Figure 4: Radar graph of the MeSH thesaurus

figure 5

Figure 5: Radar graph of the Association for Computing Machinery (ACM) thesaurus


Figure 6: Radar graph of the Connotea folksonomy


Figure 7: Radar graph of the Bibsonomy folksonomy


Figure 8: Radar graph of the CiteULike folksonomy


Figure 9: Radar graph of term set from Gene Ontology Biological Process (GO_BP)


Figure 10: Radar graph of term set from the Foundational Model of Anatomy (FMA)

Inter-set findings

Following the intra-set results, the inter-set comparisons indicate high diversity in the term sets present in the sample while also highlighting interesting relationships between them. Figures 11 and 12 provide an overview of the all-against-all comparison of each of the term sets using the F-measure and the measures of precision and recall respectively. They show that, in general, there was a very low amount of overlap between most of the pairs that were examined. This is likely a direct result of the wide variance of contexts associated with the diverse indexing languages represented in the sample. Though the sample was biased towards ontologies in the biomedical domain, biomedical is an extremely broad term. For example, the domains of items intended to be indexed with the different languages ranged from amino acid sequences, to biomedical citations, to tissue samples. That there was not much direct overlap in general is unsurprising.

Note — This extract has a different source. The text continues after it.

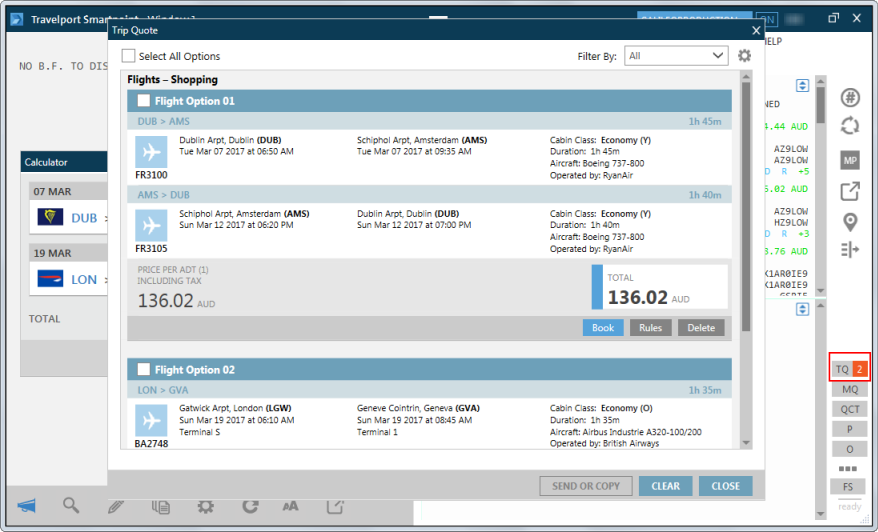Screen dimensions: 878x532
Task: Check the Select All Options checkbox
Action: point(128,56)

Aside from overlaps between different term sets drawn from the same structure (e.g., between a version of MeSH with only the preferred labels and a version that included all of the alternate labels), the greatest overlap, as indicated by the F-measure, was found between the Zebrafish Anatomy (ZFA) ontology (Sprague et al. 2008) and the Cell ontology (CL) (Bard et al. 2005) at (f = 0.28). This overlap results because the ZFA ontology contains a large proportion of cell-related terms that are non-specific to the Zebrafish, such as mesothelial cell and osteoblast.

figure 11

Figure 11: All against all comparison using the F-measure
(The white intensity of each cell (or anti-redness) is determined by the overlap (F-measure) of the term set indicated on horizontal and vertical axes. As the relationship is commutative, either side of the diagonal is identical.)

figure 12

Figure 12: All against all comparison using Precision/Recall
(The white intensity of each cell (or anti-redness) is determined by the Precision of the term set indicated on the horizontal axis in its coverage of the term set indicated on the vertical axis. The chart may also be read as the Recall of the term set indicated on the vertical axis in its coverage (or prediction) of the term set on the horizontal axis.)

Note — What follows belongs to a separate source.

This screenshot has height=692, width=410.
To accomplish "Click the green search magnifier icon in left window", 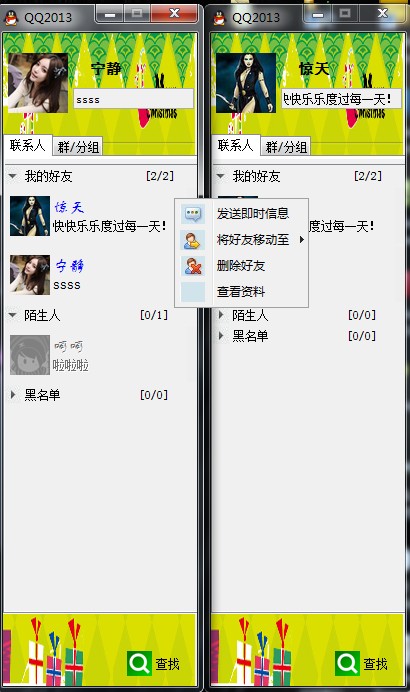I will [x=139, y=663].
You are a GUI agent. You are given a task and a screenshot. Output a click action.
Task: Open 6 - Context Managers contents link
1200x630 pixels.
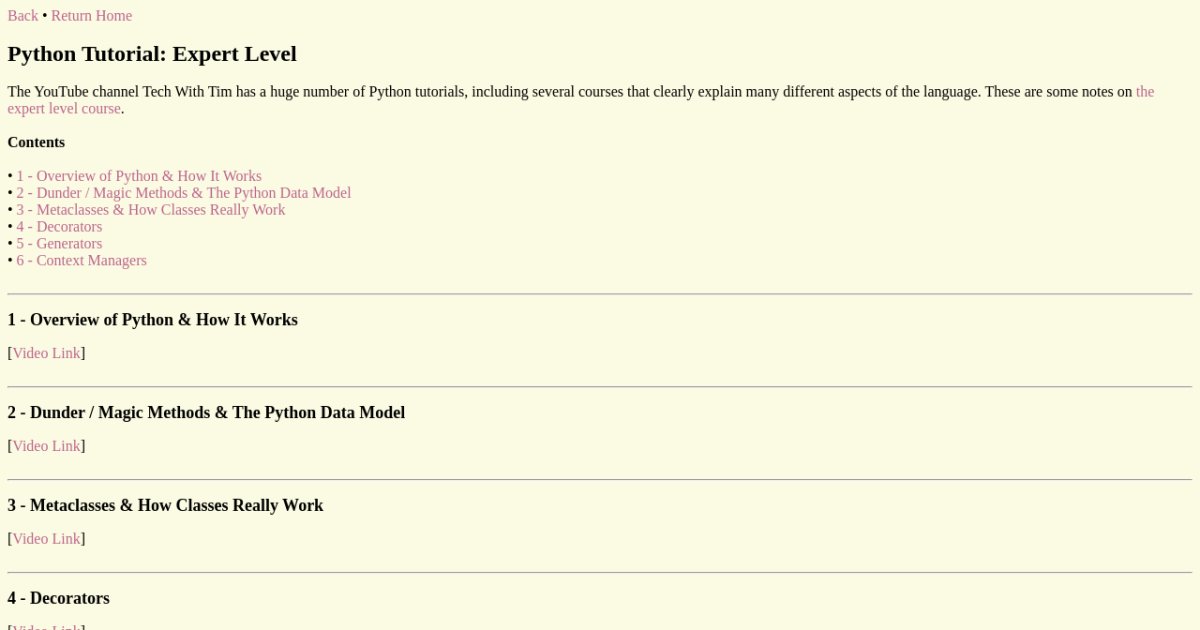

Table 9 lists the F-measure, precision and recall estimates for the term-set pairs with the highest F-measures. Aside from the ZFA/CL comparison, the greatest overlaps were observed for the inter-folksonomy pairs, MeSH and the Agricultural Information Management Standards thesaurus (Ag), MeSH and the National Cancer Institute thesaurus (NCI) (Sioutos et al. 2007), and MeSH and Connotea (Lund et al. 2005).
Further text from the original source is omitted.